И ухарь Вася — Валерий Никитенко свою Парашу тоже любил, но очень уж как-то по-актерски, еще до того, как пошел в шуты к Хлынову. Зато Гаврило любил ее исключительно духовно: тощий и с безумными глазами Георгий Васильев то прижимал к груди некую книжицу, в   которой, наверное, было записано что-то возвышенное, то, как суриковская боярыня свое двуперстие, клятвенно вздымал это евангелие-цитатник, и голос его заходился высоким треском. Последним в компании возникал Хлынов. Вячеслав Захаров, который уже тогда знал, что он по внешним данным комик, а по внутренним трагик, это коротко и сыграл: молодой Хлынов испытывал жизнь на подлинность. Он то яростно куролесил, то вдруг застывал в каких-то каталептических позах; поводы были разные, причина одна — обреченность, о которой он не то чтобы знал (думать тот Хлынов, кажется, совсем не умел), но сердцем именно чувствовал, и рвала его злая горечь.

Ясно, что Параша там не могла быть исключением. Скорей, горячее сердце Ольги Волковой было в спектакле самым показательным. Параша с самого начала чуяла, что ей нужна одна свобода, да ведь не подарят, не помилуют, только брать и только с бою. И она была готова драться еще до того, как пришла нужда. Состоявшая в те поры преимущественно из глаз и темперамента, она все эти четыре часа действовала как оглашенная — иначе бы, впрочем, не победила. Но режиссеру и артистке, оказывается, важней было совсем другое: победила — какой ценой и зачем?

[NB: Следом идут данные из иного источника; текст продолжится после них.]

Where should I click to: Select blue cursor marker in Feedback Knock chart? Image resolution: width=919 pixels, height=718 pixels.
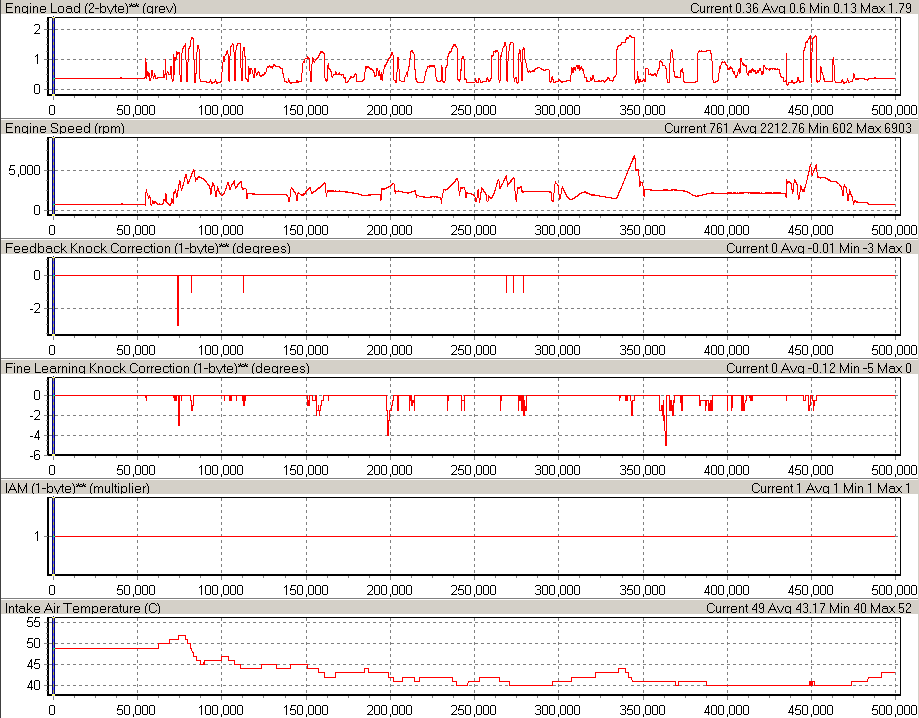(52, 296)
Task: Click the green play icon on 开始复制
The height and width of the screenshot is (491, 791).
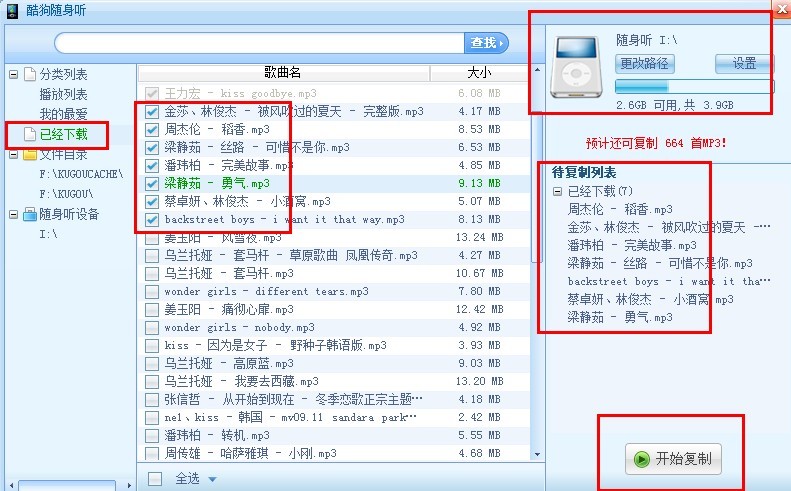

Купеческое царство — значит заборы. Их в тот год построили по обе стороны Невского — в «Горячем сердце» театра имени Пушкина фоном Василию Васильевичу Меркурьеву — Курослепову и Юрию Владимировичу Толубееву — Градобоеву служил кружевной штакетник, уходивший в светлую даль александринской сцены. На тесной площадке Комедии Игорь Иванов сделал забор не просто глухим и некрасивым, но вздернул его тремя рядами ввысь. Пень казался громадным — должно быть, от баобаба, а вокруг расположился крутой амфитеатр. Так и придумывали: заборы заборами, но вся эта ненормальная органическая жизнь вывернута наружу, мазохистски напоказ. Придумывали последовательно: в первых спектаклях за заборами был хор из людских голов, для которого Валерий Гаврилин сочинил музыку на слова «ай-я-яй» и «ох-хо-хо». Потом головы исчезли: артистам академического театра стоять за заборами и петь сложно гармонизированные междометия оказалось не с руки.

Впрочем, потери смысла начались раньше. Голиков идею пространства видел по-детски элементарно: могучая энергия Параши буквально раздвигает мир, и заборы один за другим исчезают, пространство расширяется, а в финале проклятые вдруг оказываются на прежнем месте, будто ничего и не было. Победительнице они теперь не помеха, это ее мир. Иванов идею разделял — но как идею, потому что такого прямолинейного пластического решения позволить себе не мог. Он и одержал верх, но «за это» подарил спектаклю сильный сценографический трюк. Заборы все-таки не были неподвижны: Хлынов с шайкой, видимо, решил переплюнуть фольклорного Стеньку и на огромной лодке путешествовал посуху; эта вот лодка с такой силой проламывала глухую ограду, что, если б не партер, улетела б на балкон.

Хулиганства в «Горячем сердце» вообще хватало. Не знаю, кто сочинил, но и режиссер и художник (не они одни) дружно радовались еще одному изобретению. С самого верха сцены сразу и на героев и на зрителей смотрел здоровенный голубой глаз имени Сальвадора Дали. Смотрел неотрывно и как-то неприятно. Но однажды, именно в финале, веко с аккуратными ресницами вдруг тихо прикрыло глазницу: видимо, и Божьему оку стало невмоготу глядеть - то ли на эту жизнь, то ли на этот спектакль. Скоро глаз перестал безобразничать, потом его совсем убрали (правда, было уже поздно).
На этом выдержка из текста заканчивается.